2.3 Cultural policy objectives
The Constitution of 1978 entrusts the public authorities with specific tasks in the field of culture, noting that these duties are "essential attributes", before listing a number of areas which come closest to a definition of the objectives of cultural policy (see chapter 5).
To judge from the political statements of central and regional governments over recent years, together with the accounts of public spending on cultural activities, the main objectives of Spanish cultural policy are conservation and promotion of cultural heritage and, in second place, cultural creativity understood as cultural heritage in development.
If we analyse recent cultural policies in terms of the cultural policy principles defined by the Council of Europe, we see that promotion of national identity, the main vehicle for articulating cultural policy in the regions, particularly in those having separate language environments, has been exacerbated in the last years. This has happened especially in Catalonia, partially in response to a centralising offensive by the conservative state government. Thus, the promotion of a "shared" Spanish identity, which was implicit in some aspects of educational and cultural policies, particularly in terms of the dissemination of Spanish cultural policy abroad, has resulted in a fervent defence of Spanish identity in the last years. This has occurred, for example, through the protection of the Castilian language, as well as of those manifestations more linked in the collective imaginary to the Spanish identity, such as bullfighting.
In terms of recognising diversity, the very way the Spanish state is organised territorially has been an admission of the cultural diversity of the country. Linguistic and cultural plurality is expressly protected by the Constitution of 1978, both in the preamble and in its articles. It is equally guaranteed in the charters of the Autonomous Regions. Protection of diversity has therefore, so far, been interpreted by looking internally at the individual traits of the various cultures comprising modern-day Spain. Only since 2000, as a result of the dramatic increase in immigration, has recognition of another form of cultural diversity beyond national borders been included in the cultural policy agendas at regional and, especially, municipal levels, as another part of the social integration of immigrant groups. The rise to power of the Popular Party in November 2011 introduced some changes in policy discourses that, despite recognising the cultural diversity of Spain, put special emphasis on the defence of its unity, in particular, through the defence of the Castilian language.
Support for cultural creativity has been traditionally articulated as an aim of cultural policy along three main axes: statutory protection of intellectual property and copyright; the teaching of creative arts; and specific measures to promote the work of creative artists themselves. In general terms, support for creativity appears with less emphasis in cultural policies compared, for example, to the preservation of heritage (see also chapter 8).

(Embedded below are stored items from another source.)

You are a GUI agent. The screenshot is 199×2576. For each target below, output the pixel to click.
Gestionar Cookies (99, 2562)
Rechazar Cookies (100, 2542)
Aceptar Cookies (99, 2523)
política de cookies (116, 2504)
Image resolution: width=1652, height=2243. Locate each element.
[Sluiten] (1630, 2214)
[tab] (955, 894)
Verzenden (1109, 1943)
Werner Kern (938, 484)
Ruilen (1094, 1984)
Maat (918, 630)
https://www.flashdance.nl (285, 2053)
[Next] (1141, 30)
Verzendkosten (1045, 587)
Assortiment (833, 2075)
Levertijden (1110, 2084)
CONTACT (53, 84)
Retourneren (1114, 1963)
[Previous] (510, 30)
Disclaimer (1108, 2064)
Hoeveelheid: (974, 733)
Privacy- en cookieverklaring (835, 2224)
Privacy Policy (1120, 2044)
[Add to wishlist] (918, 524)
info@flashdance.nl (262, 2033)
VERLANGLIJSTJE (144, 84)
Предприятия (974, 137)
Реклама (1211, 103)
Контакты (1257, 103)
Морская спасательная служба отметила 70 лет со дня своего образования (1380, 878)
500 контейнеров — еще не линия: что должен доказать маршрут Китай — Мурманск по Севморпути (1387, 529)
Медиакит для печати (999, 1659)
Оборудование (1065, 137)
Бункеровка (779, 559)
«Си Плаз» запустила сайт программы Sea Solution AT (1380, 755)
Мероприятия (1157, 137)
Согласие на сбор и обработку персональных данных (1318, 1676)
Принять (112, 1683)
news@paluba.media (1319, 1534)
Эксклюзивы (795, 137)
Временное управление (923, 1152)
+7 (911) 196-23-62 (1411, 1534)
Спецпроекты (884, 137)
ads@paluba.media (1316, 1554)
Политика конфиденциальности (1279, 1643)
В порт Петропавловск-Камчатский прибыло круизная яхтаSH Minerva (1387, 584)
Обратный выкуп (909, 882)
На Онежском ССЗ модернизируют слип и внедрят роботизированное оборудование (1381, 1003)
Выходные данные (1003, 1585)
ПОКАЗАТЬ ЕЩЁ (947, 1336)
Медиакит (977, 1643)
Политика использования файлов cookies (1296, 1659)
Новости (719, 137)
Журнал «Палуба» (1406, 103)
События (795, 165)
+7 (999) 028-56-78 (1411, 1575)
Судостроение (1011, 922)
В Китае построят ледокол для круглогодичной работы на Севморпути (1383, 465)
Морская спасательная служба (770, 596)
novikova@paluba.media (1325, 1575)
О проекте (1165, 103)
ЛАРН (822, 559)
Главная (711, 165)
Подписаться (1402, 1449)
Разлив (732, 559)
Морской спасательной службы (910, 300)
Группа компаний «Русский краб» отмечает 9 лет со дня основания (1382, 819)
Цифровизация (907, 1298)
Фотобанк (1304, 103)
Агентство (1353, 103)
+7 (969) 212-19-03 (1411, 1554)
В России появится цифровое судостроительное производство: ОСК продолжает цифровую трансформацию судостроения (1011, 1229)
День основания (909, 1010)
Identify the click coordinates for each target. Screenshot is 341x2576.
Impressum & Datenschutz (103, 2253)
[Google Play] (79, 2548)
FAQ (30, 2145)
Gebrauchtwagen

Access to culture and participation in cultural life are among the prime objectives of recent Spanish cultural policy (see Articles9 and 44 of the 1978 Spanish Constitution). Indeed, it is the main motive for public involvement in cultural affairs. However, generating demand, outside the sphere of mass culture turned out to be somewhat more complex than initial enthusiasts would have had us believe. Equally, the democratisation of culture, understood as the citizens' right to have their say on how the cultural life of their communities is defined, leaves considerable room for development in the search for a fully rounded Spanish cultural policy.